Extracted records:

Start of Block

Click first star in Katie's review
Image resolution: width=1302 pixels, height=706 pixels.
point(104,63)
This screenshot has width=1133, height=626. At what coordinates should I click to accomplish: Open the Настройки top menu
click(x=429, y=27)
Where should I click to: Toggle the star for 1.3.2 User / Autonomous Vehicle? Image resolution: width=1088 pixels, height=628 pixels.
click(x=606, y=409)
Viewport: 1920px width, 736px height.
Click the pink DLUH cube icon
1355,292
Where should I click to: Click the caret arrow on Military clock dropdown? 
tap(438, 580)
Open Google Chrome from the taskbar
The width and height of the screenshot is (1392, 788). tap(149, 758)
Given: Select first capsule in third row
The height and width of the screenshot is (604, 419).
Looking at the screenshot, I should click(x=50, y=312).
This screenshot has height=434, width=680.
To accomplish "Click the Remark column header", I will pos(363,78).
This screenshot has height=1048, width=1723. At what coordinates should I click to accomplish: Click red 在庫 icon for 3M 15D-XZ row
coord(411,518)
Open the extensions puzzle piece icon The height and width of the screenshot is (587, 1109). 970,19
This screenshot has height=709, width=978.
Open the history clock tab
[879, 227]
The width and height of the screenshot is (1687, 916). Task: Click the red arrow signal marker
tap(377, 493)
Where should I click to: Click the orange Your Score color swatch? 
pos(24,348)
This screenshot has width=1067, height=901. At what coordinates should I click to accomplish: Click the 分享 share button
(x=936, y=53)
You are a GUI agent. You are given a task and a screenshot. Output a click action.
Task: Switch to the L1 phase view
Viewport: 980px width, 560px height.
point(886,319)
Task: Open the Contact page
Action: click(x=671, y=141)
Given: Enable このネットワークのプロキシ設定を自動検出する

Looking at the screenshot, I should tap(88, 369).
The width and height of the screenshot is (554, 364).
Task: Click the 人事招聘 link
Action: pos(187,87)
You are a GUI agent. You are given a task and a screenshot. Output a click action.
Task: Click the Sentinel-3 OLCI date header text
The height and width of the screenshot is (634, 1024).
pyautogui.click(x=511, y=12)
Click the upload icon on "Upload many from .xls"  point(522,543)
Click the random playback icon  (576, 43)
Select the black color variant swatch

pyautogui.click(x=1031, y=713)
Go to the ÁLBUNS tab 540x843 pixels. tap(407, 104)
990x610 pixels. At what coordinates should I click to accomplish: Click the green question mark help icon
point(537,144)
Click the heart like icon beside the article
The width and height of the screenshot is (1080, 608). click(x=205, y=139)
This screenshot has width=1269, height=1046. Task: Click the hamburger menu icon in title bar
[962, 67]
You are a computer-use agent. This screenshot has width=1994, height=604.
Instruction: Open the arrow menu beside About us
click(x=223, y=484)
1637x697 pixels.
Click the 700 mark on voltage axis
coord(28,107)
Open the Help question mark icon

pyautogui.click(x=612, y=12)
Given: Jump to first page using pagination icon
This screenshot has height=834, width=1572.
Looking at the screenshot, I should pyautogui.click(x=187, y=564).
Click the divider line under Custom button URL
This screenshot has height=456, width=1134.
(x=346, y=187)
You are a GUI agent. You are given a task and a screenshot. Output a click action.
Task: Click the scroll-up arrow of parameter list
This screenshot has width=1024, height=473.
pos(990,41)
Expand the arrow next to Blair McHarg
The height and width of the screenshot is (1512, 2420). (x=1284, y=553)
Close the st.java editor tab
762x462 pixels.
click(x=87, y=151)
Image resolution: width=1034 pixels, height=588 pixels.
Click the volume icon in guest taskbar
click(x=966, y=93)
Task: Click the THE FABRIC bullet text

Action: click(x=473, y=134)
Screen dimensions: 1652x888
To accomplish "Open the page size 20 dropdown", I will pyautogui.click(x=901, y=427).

End of Block

Starting with the line that contains "This screenshot has width=1024, height=473.", return each line through the last one of the data above, exactly as written and nothing more.

Task output:
This screenshot has width=1024, height=473.
pos(990,41)
Expand the arrow next to Blair McHarg
The height and width of the screenshot is (1512, 2420). (x=1284, y=553)
Close the st.java editor tab
762x462 pixels.
click(x=87, y=151)
Image resolution: width=1034 pixels, height=588 pixels.
Click the volume icon in guest taskbar
click(x=966, y=93)
Task: Click the THE FABRIC bullet text

Action: click(x=473, y=134)
Screen dimensions: 1652x888
To accomplish "Open the page size 20 dropdown", I will pyautogui.click(x=901, y=427).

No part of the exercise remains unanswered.